The request
Format every line of the data below as a JSON list of strings, one string per line, and omit blank lines.

════════════════

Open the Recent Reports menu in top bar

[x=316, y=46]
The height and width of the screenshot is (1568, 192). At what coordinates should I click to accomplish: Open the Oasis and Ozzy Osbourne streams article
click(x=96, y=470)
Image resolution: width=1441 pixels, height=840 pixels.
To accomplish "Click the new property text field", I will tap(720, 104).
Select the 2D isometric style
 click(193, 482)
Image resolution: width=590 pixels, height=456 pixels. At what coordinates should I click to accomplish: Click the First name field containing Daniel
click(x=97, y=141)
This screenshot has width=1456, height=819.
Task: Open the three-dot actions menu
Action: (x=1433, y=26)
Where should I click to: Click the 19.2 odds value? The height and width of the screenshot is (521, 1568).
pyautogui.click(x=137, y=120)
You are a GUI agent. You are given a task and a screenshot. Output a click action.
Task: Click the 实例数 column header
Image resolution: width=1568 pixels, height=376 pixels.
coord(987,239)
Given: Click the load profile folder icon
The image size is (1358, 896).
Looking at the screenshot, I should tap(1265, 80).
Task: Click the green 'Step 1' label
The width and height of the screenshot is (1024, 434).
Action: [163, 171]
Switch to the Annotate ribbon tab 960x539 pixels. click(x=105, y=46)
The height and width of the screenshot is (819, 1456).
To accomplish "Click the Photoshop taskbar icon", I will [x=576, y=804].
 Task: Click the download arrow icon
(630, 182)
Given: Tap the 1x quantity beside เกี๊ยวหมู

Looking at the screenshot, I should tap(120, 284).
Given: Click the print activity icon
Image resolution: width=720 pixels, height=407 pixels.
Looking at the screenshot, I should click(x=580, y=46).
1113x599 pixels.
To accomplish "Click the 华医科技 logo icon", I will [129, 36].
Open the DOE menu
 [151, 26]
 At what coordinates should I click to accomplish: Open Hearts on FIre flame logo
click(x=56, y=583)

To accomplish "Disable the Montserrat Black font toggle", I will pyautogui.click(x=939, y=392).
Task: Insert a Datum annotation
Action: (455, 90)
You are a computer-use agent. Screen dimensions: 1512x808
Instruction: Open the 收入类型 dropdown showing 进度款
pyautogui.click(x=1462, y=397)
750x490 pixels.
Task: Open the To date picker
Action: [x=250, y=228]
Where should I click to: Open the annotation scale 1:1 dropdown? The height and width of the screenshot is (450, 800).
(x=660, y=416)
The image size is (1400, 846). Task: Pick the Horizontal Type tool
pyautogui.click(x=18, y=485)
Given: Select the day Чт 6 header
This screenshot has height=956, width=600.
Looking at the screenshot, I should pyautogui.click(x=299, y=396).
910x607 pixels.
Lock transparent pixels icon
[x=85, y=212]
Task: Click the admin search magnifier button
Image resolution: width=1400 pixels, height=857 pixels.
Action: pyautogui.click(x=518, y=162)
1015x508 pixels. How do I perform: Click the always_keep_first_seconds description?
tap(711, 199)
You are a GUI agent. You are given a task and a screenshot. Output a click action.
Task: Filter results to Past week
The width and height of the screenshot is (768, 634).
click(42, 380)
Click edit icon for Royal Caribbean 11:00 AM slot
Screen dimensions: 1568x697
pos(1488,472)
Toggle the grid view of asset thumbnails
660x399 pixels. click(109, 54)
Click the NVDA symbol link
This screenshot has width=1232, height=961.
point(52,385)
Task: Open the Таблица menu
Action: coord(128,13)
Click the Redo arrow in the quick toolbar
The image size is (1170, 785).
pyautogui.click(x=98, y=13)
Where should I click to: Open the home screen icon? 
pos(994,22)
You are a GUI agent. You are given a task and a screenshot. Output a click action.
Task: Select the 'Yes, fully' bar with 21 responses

════════════════

Worked answer
[
  "Open the Recent Reports menu in top bar",
  "[x=316, y=46]",
  "The height and width of the screenshot is (1568, 192). At what coordinates should I click to accomplish: Open the Oasis and Ozzy Osbourne streams article",
  "click(x=96, y=470)",
  "Image resolution: width=1441 pixels, height=840 pixels.",
  "To accomplish \"Click the new property text field\", I will tap(720, 104).",
  "Select the 2D isometric style",
  " click(193, 482)",
  "Image resolution: width=590 pixels, height=456 pixels. At what coordinates should I click to accomplish: Click the First name field containing Daniel",
  "click(x=97, y=141)",
  "This screenshot has width=1456, height=819.",
  "Task: Open the three-dot actions menu",
  "Action: (x=1433, y=26)",
  "Where should I click to: Click the 19.2 odds value? The height and width of the screenshot is (521, 1568).",
  "pyautogui.click(x=137, y=120)",
  "You are a GUI agent. You are given a task and a screenshot. Output a click action.",
  "Task: Click the 实例数 column header",
  "Image resolution: width=1568 pixels, height=376 pixels.",
  "coord(987,239)",
  "Given: Click the load profile folder icon",
  "The image size is (1358, 896).",
  "Looking at the screenshot, I should tap(1265, 80).",
  "Task: Click the green 'Step 1' label",
  "The width and height of the screenshot is (1024, 434).",
  "Action: [163, 171]",
  "Switch to the Annotate ribbon tab 960x539 pixels. click(x=105, y=46)",
  "The height and width of the screenshot is (819, 1456).",
  "To accomplish \"Click the Photoshop taskbar icon\", I will [x=576, y=804].",
  " Task: Click the download arrow icon",
  "(630, 182)",
  "Given: Tap the 1x quantity beside เกี๊ยวหมู",
  "Looking at the screenshot, I should tap(120, 284).",
  "Given: Click the print activity icon",
  "Image resolution: width=720 pixels, height=407 pixels.",
  "Looking at the screenshot, I should click(x=580, y=46).",
  "1113x599 pixels.",
  "To accomplish \"Click the 华医科技 logo icon\", I will [129, 36].",
  "Open the DOE menu",
  " [151, 26]",
  " At what coordinates should I click to accomplish: Open Hearts on FIre flame logo",
  "click(x=56, y=583)",
  "To accomplish \"Disable the Montserrat Black font toggle\", I will pyautogui.click(x=939, y=392).",
  "Task: Insert a Datum annotation",
  "Action: (455, 90)",
  "You are a computer-use agent. Screen dimensions: 1512x808",
  "Instruction: Open the 收入类型 dropdown showing 进度款",
  "pyautogui.click(x=1462, y=397)",
  "750x490 pixels.",
  "Task: Open the To date picker",
  "Action: [x=250, y=228]",
  "Where should I click to: Open the annotation scale 1:1 dropdown? The height and width of the screenshot is (450, 800).",
  "(x=660, y=416)",
  "The image size is (1400, 846). Task: Pick the Horizontal Type tool",
  "pyautogui.click(x=18, y=485)",
  "Given: Select the day Чт 6 header",
  "This screenshot has height=956, width=600.",
  "Looking at the screenshot, I should pyautogui.click(x=299, y=396).",
  "910x607 pixels.",
  "Lock transparent pixels icon",
  "[x=85, y=212]",
  "Task: Click the admin search magnifier button",
  "Image resolution: width=1400 pixels, height=857 pixels.",
  "Action: pyautogui.click(x=518, y=162)",
  "1015x508 pixels. How do I perform: Click the always_keep_first_seconds description?",
  "tap(711, 199)",
  "You are a GUI agent. You are given a task and a screenshot. Output a click action.",
  "Task: Filter results to Past week",
  "The width and height of the screenshot is (768, 634).",
  "click(42, 380)",
  "Click edit icon for Royal Caribbean 11:00 AM slot",
  "Screen dimensions: 1568x697",
  "pos(1488,472)",
  "Toggle the grid view of asset thumbnails",
  "660x399 pixels. click(109, 54)",
  "Click the NVDA symbol link",
  "This screenshot has width=1232, height=961.",
  "point(52,385)",
  "Task: Open the Таблица menu",
  "Action: coord(128,13)",
  "Click the Redo arrow in the quick toolbar",
  "The image size is (1170, 785).",
  "pyautogui.click(x=98, y=13)",
  "Where should I click to: Open the home screen icon? ",
  "pos(994,22)",
  "You are a GUI agent. You are given a task and a screenshot. Output a click action.",
  "Task: Select the 'Yes, fully' bar with 21 responses"
]